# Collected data

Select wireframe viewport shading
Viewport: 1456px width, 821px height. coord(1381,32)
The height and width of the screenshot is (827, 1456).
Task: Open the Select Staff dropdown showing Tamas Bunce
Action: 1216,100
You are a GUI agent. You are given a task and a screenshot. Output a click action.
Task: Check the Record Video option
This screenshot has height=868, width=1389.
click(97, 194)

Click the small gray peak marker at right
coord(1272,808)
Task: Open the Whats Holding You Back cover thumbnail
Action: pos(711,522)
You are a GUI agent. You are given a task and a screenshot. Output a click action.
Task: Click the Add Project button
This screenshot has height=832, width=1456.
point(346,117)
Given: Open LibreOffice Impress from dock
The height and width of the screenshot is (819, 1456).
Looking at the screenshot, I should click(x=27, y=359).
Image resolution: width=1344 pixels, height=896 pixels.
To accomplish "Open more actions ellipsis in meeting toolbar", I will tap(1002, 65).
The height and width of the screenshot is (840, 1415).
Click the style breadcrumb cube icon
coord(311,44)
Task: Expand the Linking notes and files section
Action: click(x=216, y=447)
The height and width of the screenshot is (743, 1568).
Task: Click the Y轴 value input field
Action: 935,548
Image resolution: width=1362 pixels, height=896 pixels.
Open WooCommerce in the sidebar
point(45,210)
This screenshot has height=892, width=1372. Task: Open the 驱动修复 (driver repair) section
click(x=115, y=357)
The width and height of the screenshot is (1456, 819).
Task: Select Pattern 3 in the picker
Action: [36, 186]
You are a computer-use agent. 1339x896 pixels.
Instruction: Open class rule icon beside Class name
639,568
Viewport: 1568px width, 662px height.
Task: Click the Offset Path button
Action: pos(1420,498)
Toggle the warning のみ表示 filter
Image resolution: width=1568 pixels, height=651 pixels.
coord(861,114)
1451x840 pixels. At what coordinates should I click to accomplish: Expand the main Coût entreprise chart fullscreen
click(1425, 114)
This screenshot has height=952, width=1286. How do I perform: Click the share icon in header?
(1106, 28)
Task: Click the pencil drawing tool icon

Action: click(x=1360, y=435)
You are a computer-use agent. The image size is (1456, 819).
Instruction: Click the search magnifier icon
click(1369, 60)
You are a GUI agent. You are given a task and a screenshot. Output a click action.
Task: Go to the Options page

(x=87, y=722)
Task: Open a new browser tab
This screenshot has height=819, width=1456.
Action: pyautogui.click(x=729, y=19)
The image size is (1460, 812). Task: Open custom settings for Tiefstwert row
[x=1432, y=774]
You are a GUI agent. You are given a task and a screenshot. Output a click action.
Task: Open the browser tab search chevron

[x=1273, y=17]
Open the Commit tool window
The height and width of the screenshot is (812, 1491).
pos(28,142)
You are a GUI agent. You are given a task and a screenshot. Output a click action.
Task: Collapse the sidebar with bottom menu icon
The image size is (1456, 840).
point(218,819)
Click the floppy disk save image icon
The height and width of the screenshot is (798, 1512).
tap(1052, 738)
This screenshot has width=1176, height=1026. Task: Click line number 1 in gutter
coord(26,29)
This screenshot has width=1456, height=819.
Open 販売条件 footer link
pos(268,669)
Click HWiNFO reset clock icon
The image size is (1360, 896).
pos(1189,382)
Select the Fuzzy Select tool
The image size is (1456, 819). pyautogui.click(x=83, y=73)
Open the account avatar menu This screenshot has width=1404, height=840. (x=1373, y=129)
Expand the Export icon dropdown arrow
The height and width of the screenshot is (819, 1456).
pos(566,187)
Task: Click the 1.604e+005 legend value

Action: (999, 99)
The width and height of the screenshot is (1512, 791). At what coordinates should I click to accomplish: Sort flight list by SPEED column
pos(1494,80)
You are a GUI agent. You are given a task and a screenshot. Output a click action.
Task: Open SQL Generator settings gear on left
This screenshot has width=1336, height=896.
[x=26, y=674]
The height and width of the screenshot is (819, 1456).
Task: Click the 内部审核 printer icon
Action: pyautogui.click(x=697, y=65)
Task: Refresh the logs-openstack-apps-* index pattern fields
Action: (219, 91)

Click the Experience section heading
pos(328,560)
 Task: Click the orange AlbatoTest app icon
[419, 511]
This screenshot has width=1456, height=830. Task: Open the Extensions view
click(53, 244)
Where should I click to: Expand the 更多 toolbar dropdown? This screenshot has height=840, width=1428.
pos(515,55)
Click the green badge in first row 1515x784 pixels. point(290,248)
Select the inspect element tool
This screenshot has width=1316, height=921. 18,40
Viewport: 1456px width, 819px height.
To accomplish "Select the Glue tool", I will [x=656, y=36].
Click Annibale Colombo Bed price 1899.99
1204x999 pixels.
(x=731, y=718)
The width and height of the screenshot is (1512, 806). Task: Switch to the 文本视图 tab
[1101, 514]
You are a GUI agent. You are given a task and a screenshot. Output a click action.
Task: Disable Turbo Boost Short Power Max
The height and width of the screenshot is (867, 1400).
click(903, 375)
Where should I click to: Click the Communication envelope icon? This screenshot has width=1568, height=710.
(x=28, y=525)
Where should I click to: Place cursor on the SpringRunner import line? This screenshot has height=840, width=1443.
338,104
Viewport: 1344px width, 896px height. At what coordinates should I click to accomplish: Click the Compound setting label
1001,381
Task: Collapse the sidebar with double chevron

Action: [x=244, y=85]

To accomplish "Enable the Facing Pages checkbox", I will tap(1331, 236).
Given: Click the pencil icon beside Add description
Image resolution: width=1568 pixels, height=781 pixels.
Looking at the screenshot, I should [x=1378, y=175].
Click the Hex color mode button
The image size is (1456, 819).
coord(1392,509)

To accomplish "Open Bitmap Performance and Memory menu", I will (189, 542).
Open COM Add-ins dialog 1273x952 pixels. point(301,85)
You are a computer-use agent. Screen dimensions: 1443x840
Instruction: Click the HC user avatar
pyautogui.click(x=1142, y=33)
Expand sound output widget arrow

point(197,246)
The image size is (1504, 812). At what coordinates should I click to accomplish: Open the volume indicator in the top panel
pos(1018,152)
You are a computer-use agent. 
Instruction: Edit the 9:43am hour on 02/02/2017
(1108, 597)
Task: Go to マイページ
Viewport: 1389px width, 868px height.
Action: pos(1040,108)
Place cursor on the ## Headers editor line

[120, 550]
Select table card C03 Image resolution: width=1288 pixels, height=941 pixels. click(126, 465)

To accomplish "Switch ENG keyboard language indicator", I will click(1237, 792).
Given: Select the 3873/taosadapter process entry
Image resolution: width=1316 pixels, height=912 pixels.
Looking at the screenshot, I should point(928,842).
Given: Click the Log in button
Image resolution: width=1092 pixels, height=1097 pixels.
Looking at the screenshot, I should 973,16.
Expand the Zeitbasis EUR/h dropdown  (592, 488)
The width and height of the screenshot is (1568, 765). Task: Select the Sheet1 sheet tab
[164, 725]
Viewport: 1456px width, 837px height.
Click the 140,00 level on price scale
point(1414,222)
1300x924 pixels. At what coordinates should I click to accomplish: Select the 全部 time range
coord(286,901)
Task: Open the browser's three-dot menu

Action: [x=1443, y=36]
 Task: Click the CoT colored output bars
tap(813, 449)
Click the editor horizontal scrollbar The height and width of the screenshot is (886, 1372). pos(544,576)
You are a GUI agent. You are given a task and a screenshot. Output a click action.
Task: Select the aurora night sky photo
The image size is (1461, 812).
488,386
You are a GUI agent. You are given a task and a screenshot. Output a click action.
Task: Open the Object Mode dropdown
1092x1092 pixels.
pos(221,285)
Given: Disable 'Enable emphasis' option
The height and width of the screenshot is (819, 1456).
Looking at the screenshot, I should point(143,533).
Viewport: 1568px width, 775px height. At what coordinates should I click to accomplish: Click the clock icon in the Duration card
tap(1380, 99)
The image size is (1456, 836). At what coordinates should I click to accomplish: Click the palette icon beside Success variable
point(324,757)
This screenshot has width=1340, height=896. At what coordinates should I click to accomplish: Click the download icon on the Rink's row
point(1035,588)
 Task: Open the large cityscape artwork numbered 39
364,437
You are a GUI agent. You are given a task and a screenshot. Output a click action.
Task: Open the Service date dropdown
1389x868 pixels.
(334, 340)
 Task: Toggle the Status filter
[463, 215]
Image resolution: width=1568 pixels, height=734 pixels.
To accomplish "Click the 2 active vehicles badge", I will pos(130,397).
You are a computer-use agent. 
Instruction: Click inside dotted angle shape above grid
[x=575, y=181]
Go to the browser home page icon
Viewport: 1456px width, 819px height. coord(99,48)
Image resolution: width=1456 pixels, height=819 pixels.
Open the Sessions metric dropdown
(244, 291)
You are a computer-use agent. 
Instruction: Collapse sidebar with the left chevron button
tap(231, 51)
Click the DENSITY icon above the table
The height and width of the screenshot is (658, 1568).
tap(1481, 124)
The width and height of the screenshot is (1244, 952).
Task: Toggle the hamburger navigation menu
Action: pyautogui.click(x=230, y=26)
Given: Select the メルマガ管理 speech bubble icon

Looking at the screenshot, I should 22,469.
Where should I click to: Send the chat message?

# Exercise objective
Reproduce, exactly as they stand in the data above, the lines from the one that holds "Click the editor" to the one that holds "Task: Open the Object Mode dropdown", inclusive.

# Answer box
Click the editor horizontal scrollbar The height and width of the screenshot is (886, 1372). pos(544,576)
You are a GUI agent. You are given a task and a screenshot. Output a click action.
Task: Select the aurora night sky photo
The image size is (1461, 812).
488,386
You are a GUI agent. You are given a task and a screenshot. Output a click action.
Task: Open the Object Mode dropdown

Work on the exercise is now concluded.